Copy the material word for word, from its first line through the line that contains "Submit the contact", including that line.

### Pointing material for text and elements
START

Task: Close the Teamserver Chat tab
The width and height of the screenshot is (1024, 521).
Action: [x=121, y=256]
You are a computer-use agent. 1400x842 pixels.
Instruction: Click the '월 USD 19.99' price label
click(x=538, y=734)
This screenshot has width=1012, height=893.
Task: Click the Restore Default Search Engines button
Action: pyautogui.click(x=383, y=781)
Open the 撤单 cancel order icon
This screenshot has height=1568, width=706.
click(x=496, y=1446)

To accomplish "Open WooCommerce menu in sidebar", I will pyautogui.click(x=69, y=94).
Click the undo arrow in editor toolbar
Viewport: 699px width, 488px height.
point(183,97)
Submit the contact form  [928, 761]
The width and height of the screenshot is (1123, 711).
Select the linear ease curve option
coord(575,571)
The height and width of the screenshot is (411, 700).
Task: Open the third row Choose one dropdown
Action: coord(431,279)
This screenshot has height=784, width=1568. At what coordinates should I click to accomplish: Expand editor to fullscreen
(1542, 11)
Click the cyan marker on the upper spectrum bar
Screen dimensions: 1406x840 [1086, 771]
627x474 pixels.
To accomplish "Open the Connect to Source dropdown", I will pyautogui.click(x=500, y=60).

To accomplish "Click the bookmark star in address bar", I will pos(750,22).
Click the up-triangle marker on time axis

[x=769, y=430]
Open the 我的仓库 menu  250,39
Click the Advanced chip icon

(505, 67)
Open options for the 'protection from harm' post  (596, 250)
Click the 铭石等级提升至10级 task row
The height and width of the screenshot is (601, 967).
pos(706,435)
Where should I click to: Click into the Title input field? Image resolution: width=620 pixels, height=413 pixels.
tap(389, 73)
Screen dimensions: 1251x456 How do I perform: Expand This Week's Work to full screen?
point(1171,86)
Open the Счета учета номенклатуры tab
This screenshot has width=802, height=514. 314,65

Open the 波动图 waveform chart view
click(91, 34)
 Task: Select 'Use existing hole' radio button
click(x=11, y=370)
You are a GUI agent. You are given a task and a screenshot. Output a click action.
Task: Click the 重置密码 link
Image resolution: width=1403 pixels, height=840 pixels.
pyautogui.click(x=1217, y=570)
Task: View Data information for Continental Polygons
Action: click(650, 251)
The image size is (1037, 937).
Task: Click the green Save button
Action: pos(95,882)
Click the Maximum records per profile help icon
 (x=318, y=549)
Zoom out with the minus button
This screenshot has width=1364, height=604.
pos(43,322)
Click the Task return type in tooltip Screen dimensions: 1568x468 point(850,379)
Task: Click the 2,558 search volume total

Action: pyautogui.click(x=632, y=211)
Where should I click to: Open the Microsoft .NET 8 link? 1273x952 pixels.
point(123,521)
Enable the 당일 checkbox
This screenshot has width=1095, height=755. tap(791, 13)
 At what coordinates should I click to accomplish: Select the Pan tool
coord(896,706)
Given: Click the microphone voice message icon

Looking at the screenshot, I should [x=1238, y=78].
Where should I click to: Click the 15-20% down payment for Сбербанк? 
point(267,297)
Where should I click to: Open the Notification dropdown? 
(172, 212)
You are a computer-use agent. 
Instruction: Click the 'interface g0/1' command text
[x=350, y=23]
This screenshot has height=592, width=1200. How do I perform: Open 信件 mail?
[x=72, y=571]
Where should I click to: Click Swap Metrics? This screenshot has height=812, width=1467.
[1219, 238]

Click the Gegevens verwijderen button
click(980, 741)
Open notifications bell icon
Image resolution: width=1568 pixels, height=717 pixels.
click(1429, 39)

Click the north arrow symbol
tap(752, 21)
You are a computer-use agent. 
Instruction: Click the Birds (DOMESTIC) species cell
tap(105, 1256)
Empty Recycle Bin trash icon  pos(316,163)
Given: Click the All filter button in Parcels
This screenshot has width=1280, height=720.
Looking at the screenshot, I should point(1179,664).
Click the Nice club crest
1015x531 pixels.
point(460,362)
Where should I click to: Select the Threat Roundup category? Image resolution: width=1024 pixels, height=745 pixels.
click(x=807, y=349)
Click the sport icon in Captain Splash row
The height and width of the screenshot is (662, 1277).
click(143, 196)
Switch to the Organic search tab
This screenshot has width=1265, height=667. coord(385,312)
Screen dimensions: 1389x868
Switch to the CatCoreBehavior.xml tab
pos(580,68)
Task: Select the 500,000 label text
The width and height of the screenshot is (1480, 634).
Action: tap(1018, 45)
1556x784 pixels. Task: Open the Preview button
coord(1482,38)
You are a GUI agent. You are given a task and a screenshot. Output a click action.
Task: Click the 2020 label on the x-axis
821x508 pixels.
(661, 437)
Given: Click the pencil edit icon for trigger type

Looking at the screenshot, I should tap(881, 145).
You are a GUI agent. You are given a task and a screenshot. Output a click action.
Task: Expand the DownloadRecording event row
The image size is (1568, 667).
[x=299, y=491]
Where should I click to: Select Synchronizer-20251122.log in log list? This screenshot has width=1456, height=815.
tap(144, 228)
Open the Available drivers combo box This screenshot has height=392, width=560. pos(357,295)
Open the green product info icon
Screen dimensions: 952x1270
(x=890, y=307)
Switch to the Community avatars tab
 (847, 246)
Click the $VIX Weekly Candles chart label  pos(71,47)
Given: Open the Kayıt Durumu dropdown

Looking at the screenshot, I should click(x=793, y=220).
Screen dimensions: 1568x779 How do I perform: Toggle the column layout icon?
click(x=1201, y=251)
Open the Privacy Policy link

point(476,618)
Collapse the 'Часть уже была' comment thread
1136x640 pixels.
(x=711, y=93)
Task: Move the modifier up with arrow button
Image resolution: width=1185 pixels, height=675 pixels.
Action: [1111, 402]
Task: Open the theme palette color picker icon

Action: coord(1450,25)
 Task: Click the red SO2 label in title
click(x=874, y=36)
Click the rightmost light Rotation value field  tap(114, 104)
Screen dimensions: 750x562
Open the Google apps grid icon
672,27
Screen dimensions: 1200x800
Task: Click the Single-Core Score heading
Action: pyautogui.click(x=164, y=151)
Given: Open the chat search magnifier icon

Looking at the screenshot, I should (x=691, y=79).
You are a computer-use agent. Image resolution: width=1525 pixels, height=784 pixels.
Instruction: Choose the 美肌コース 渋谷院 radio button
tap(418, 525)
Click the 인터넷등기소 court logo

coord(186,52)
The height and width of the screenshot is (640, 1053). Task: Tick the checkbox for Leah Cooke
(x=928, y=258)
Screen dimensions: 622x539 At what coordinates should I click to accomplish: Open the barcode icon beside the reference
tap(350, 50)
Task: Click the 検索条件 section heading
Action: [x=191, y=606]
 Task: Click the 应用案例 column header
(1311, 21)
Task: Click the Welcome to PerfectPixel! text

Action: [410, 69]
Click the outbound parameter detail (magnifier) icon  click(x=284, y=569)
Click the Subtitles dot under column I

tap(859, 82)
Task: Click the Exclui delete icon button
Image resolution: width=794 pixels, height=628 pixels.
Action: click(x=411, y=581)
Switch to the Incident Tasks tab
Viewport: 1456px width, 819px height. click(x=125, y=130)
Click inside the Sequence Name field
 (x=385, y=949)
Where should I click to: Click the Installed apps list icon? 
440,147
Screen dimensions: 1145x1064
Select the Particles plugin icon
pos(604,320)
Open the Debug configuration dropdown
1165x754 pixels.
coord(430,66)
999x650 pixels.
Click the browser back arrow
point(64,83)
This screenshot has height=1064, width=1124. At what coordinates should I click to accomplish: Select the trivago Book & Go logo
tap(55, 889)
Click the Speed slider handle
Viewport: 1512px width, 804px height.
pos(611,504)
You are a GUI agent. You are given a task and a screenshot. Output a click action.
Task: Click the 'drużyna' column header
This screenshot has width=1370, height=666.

END

### The completed task
Task: Close the Teamserver Chat tab
The width and height of the screenshot is (1024, 521).
Action: [x=121, y=256]
You are a computer-use agent. 1400x842 pixels.
Instruction: Click the '월 USD 19.99' price label
click(x=538, y=734)
This screenshot has width=1012, height=893.
Task: Click the Restore Default Search Engines button
Action: pyautogui.click(x=383, y=781)
Open the 撤单 cancel order icon
This screenshot has height=1568, width=706.
click(x=496, y=1446)

To accomplish "Open WooCommerce menu in sidebar", I will pyautogui.click(x=69, y=94).
Click the undo arrow in editor toolbar
Viewport: 699px width, 488px height.
point(183,97)
Submit the contact form  [928, 761]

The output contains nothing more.